Recently, my family made the trek from Houston to Austin for the one-year birthday party for the twins of one of my oldest friends. [aside: Texas geography lesson coming up]. I knew that Pop Culture Toddler wouldn’t be the only biracial child there, because the G twins are also biracial. That meant there would be at least three biracial kids there. I knew the odds were that there would be at least a couple more, but I had no idea that we would be attending the unofficial Texas biracial baby convention.
From the second we walked in the door, we were surrounded by swirly toddlers. There were the two cuties at the craft table, who were undoubtedly part-black despite the fact that they were sitting with their white mother. There was the British couple in the corner (mom black, father white) with their gorgeous six month old daughter. There was the blonde “black” kid with the dreadlocks. There was the mother who appeared to be herself biracial or maybe Jewish (close call) with her two children, one of whom appeared to be Hispanic, the other of which appeared to be half-black (they were both, in fact, half-black). There was my friend’s cousin, who I hadn’t seen in over a decade, with her daughter who was undoubtedly half-white (confirmed after I met the hubby). It was amazing! And I swear more and more biracial kids popped up after our arrival. Even better, most of these kids were generally my daughter’s age.
At one point, my friend checked on the hubby and I to see if we were having fun, and I confirmed that not only were we having a great time (well worth the three-and-a-half hour drive), but props to her on filling her house and backyard with so many mixed kids. Her response was something to the effect of, “Wild, right? It’s like a little Swirly Baby Convention!” That was the perfect description.
I know that biracial families are not unusual these days. As I’ve previously blogged, even the media (PBS Kids in particular) is starting to catch on that families these days look a little different from what people may have seen 10 or 20 years ago. I know that my daughter is not even the only biracial child in her classroom. That all being said, I have seriously, never in my life, seen that many biracial couples or children in one place at one time, and I loved every minute of it.
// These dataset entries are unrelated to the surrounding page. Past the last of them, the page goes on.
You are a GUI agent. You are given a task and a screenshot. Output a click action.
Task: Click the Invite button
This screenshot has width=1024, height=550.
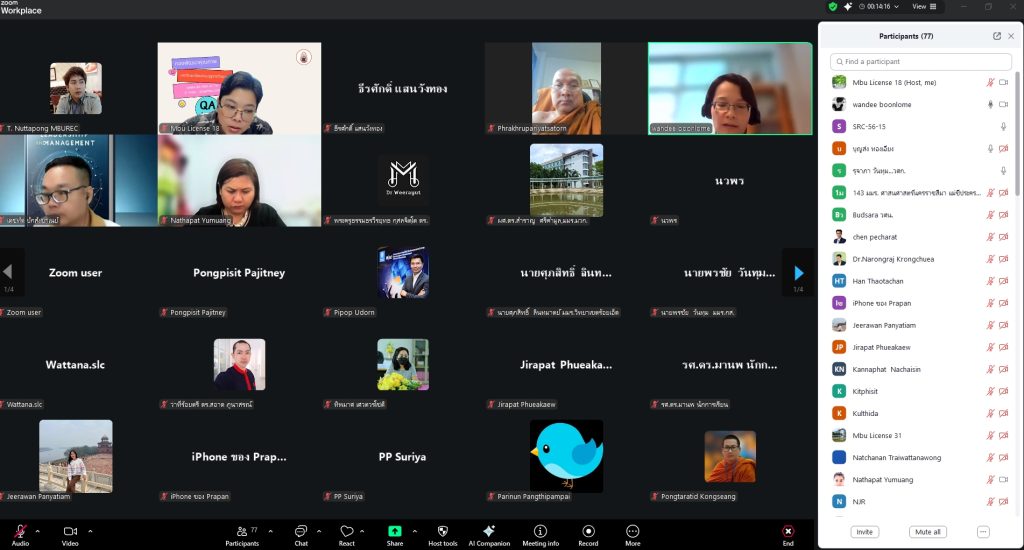tap(864, 532)
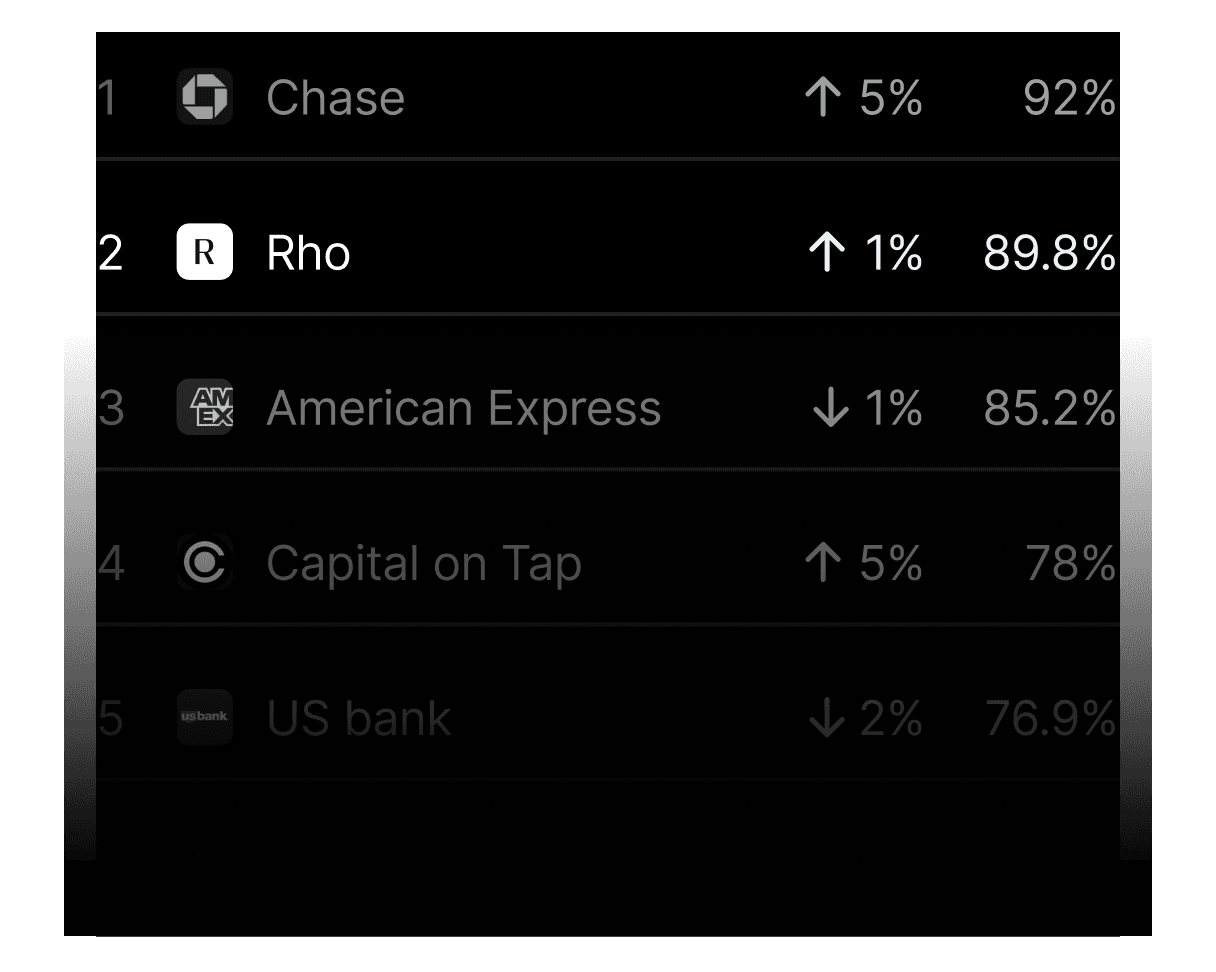Click the 89.8% score for Rho
1216x972 pixels.
click(x=1048, y=253)
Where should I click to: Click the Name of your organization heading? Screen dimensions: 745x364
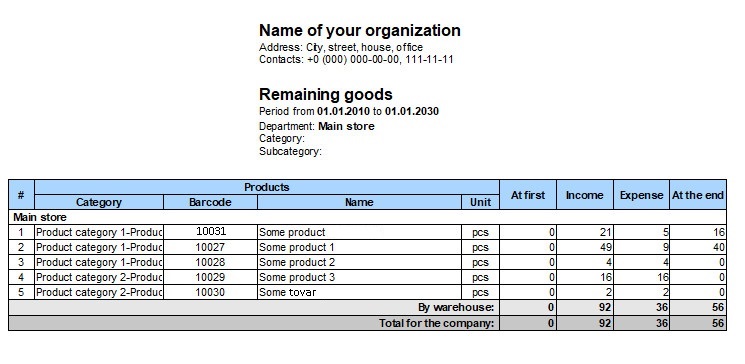pyautogui.click(x=360, y=30)
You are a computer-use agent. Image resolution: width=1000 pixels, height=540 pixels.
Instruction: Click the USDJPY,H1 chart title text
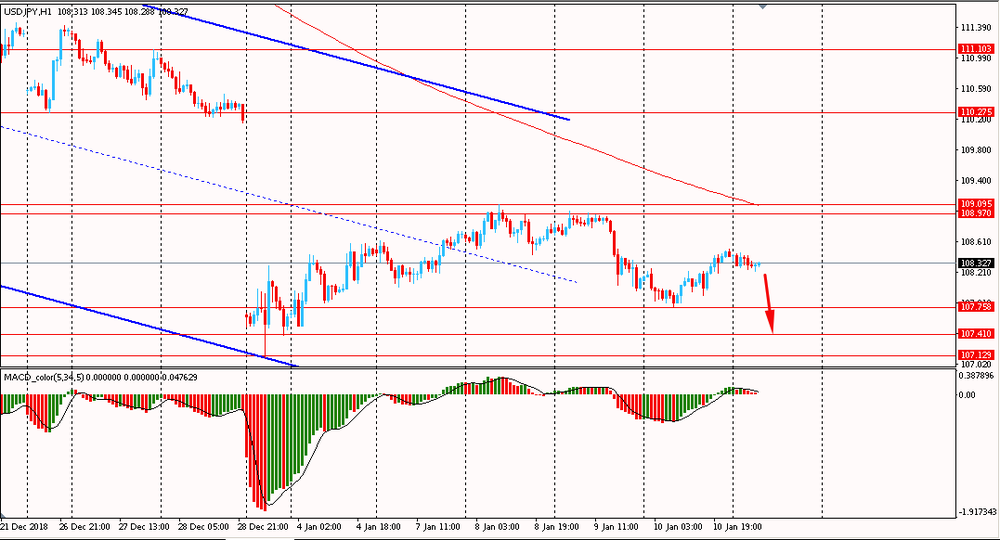point(26,11)
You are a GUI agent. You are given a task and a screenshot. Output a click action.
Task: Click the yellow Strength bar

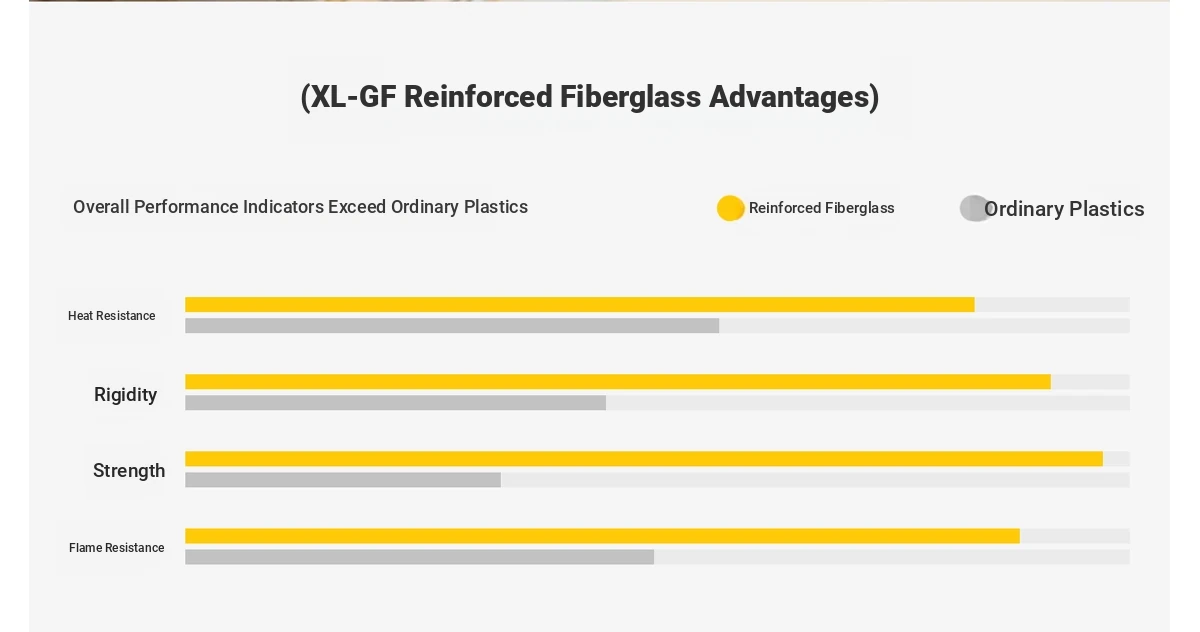(644, 459)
My daughter isn’t yet at the stage where she’s aware of race, but she has learned her colors, and she is smart enough to observe differences in people’s appearances. I know that when she says “Mommy, brown. Daddy, white. Caitie, white,” she’s merely reciting colors (and she hasn’t yet learned “beige” or any other fancier color descriptions like “raw sienna”). I know that when she sees a picture of a darker Hispanic girl with curly hair, points to it and says her best friend’s name, she’s not being unintentionally racist; she really thinks it looks like her friend (who, incidentally, is also biracial/multicultural). At some point, these observations will turn into awareness of differences. While I hope this “some point” is later rather than sooner, I’m glad that it seems there will be enough kids around her age with family makeups like her own that it won’t seem so unusual to her. Too bad almost all of these particular kids live so far away.